The forest floor has generations

layered like old Troy, but back and back

to time’s get-go and each supports

the next till in the ultimate sub-basement

the elevator operator lifts one wry eye,

the door slides, the secret’s out

and all distinctions fade.

Then everything relaxes, all lets go,

no longer any gap from one to one,

the manic dance may pause --

so brief! -- between exhale/inhale,

before time’s arrow like

some god of locomotives,

blows a lonely whistle

and speeds on down the line

as though the terminus

               must hold that counter

where one can sit

               and ask one’s heart’s desire --

so well worth racing toward!

 

 

In what I like to think is a reinforcement of theme, several of the images here are fading from the general imagination.  The locomotive had more powerful associations in the era of steam, and elevator operators are now rare birds, building a muted strain of nostalgia into the story. 

 

 

  • 6.      Lama Swine Toil

 

 

The Lama’s Parable of the Not-OK Corral              

              

He walked the dusty, sun-baked streets of a town

on the far frontier of metaphysics.

His faithful Indian companion whispered sutras in his ear.

The townspeople hustled off to shelter behind the nearest

received ideas.

The tumbleweeds blew, and the buzzards cried out wise

suggestions,

but he never heard and just stared straight ahead.

At the street’s opposite end, walking slowly toward him, was his

enemy,

his brother, his mirror-image.

(And the town’s pretty schoolmarm walked an identical street

at that very moment, facing a Doppelgänger of her own,

her foot like his poised seeking the next step,

and neither could help it at all.)

The sweat dripped down his cheek.

The Avidya Boys, he knew, were crouching in doorways,

leaning from second-story windows,

and the gang from the Hungry Ghost Ranch,

covered him from every angle.

The clock ticked on toward the highest of high noons

when time, that old codger, will expire, as did Gabby Hayes in

1969. 

Suddenly he heard from behind the voice of the cosmos, deep

and unmistakable,

“Drop your ego on the ground right there, I’ve got you

covered.”

And he knew the jig was finally up.

 

 

 

Another apocalyptic anticipation like the last, here employing the “Old West” set that once proved hospitable to many of this country’s myths, a redeemed Spahn Movie Ranch of the mind, maybe, artificial, playful and beneficent. 

 

 

  • 7.      Translations

 

 

Horace, Odes I, 11

 

Don’t ask, Leukonoe, it is taboo to know

what fate I’ve got and what’s awaiting you.

Forget the Tarot reader.
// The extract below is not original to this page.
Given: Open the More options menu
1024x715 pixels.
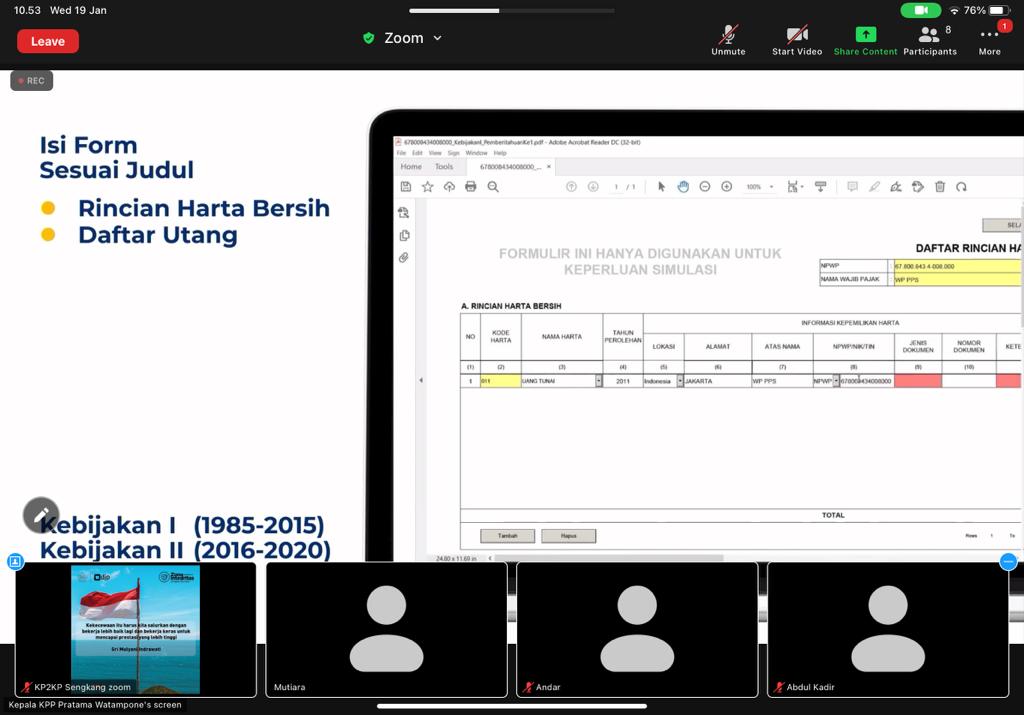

It is best to tough

it out. Know Jupiter may give us many years

or this may be the last we see the Tuscan sea

come break against the rocks. Be wise; strain wine;

don’t hold great long-term hopes. We talk and jealous time

runs on. Just seize this day, think nothing of the next.

 

It is almost the last shred of the once-sizable fund of Horatian maxims that all educated European people used to carry about – carpe diem.  Ecclesiastes said the same.  Horace is one of the greatest of poets, though I fear he loses a very great deal in translation.